Compound queries (multiple where) in Firebase - Time & Space Complexity
When using compound queries with multiple conditions in Firebase, it's important to understand how the number of conditions affects the work done behind the scenes.
We want to know how the time to get results changes as we add more conditions.
Analyze the time complexity of the following operation sequence.
const query = firestore.collection('users')
.where('age', '>=', 18)
.where('city', '==', 'New York')
.where('active', '==', true);
const results = await query.get();
This sequence fetches users who are adults, live in New York, and are active.
Identify the API calls, resource provisioning, data transfers that repeat.
- Primary operation: Executing the query with multiple where conditions.
- How many times: Each condition adds one filter operation internally.
Each added condition narrows down the data, but the query engine must check each condition for every relevant document.
| Input Size (n) | Approx. Api Calls/Operations |
|---|---|
| 10 | About 3 filter checks per document, total ~30 checks |
| 100 | About 3 filter checks per document, total ~300 checks |
| 1000 | About 3 filter checks per document, total ~3000 checks |
Pattern observation: The total checks grow roughly in proportion to the number of documents times the number of conditions.
Time Complexity: O(n * k)
This means the time grows with the number of documents (n) and the number of conditions (k) in the query.

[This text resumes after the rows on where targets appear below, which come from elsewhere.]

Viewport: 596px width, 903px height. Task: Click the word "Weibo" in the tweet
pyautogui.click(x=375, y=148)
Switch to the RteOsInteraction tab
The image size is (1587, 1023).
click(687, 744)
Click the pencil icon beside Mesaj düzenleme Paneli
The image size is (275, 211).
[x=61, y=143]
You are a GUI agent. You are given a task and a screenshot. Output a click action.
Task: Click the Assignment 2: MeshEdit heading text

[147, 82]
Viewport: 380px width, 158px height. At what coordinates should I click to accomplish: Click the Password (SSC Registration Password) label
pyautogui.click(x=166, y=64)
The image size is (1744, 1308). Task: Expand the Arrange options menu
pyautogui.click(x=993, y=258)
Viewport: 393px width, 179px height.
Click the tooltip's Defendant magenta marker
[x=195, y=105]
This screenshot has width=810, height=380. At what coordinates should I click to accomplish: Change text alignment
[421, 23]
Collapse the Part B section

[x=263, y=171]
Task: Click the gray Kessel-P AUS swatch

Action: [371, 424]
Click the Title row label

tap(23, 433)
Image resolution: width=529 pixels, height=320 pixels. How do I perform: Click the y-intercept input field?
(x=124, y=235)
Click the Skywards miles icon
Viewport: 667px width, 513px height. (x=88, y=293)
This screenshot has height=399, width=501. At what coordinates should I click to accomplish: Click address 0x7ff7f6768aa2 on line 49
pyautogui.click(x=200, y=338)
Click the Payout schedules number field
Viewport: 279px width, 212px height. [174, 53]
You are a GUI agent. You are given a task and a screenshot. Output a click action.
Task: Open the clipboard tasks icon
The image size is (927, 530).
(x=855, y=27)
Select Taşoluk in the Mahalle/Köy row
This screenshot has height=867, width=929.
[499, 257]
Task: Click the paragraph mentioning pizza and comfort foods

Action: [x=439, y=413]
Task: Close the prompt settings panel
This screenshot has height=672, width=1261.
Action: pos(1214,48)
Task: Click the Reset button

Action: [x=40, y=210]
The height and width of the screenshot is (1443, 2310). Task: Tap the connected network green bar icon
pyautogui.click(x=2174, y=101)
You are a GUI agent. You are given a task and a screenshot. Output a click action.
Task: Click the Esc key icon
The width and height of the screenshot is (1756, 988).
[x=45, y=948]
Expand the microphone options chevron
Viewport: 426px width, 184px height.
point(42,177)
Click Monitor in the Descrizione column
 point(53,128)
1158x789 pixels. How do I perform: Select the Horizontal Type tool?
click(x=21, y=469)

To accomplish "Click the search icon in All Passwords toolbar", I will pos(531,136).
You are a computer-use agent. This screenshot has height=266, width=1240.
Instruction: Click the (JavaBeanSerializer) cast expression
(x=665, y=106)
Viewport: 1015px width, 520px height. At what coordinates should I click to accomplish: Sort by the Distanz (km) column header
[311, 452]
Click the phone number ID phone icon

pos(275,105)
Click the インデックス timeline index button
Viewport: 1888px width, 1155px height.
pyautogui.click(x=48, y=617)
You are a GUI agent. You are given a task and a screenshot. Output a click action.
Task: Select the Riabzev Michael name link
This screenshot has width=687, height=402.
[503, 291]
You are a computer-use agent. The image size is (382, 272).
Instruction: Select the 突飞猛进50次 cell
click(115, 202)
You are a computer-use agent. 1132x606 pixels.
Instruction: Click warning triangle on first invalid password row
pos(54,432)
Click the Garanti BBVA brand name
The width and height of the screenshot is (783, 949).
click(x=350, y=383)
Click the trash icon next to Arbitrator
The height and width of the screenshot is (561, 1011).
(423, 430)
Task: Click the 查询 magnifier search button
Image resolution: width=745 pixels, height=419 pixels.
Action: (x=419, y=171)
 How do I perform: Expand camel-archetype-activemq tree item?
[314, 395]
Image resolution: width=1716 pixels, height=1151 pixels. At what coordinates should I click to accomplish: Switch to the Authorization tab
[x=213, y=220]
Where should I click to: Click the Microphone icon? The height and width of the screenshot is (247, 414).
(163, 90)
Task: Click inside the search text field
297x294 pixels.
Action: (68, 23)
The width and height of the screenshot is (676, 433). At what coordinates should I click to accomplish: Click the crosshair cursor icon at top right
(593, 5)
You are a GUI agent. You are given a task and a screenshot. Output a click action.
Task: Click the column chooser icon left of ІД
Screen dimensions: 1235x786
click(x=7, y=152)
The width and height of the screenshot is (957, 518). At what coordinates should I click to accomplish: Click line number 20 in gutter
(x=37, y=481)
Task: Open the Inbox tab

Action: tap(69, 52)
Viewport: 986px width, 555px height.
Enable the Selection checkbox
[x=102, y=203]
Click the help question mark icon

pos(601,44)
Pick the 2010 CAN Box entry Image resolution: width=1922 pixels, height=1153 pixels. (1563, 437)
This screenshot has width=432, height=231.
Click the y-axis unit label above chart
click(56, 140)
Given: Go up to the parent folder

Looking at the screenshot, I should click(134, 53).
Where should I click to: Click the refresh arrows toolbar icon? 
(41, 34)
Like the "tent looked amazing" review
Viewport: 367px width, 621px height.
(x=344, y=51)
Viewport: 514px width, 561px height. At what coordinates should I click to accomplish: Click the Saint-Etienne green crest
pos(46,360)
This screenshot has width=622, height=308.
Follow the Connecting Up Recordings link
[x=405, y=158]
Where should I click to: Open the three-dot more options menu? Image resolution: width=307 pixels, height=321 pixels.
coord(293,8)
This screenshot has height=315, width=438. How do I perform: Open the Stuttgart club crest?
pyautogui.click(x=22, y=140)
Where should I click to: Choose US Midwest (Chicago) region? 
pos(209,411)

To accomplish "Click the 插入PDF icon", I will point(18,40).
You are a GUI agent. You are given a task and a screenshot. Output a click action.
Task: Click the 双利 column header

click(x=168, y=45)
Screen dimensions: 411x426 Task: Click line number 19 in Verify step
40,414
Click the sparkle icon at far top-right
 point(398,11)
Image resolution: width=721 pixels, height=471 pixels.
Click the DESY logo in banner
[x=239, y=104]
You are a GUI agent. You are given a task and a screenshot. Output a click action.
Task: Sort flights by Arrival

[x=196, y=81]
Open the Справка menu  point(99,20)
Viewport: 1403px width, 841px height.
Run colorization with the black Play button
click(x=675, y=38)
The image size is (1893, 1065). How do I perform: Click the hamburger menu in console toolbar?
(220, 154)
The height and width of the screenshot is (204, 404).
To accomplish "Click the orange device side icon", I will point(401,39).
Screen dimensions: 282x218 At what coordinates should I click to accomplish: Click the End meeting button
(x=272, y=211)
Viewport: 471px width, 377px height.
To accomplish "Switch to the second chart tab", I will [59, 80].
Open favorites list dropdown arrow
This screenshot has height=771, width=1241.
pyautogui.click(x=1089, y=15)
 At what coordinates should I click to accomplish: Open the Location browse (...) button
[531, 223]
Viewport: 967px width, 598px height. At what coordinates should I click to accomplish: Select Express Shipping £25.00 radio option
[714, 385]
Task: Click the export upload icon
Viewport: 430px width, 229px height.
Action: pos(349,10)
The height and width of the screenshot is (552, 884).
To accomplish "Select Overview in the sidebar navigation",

[X] Wrong: "Adding more where conditions does not affect query time because the database is optimized."
[OK] Correct: Each condition adds work to check documents, so more conditions mean more checks, increasing time.
Understanding how query complexity grows helps you design efficient data fetching and shows you can think about performance in real projects.
"What if we replaced multiple where conditions with a single composite index? How would the time complexity change?"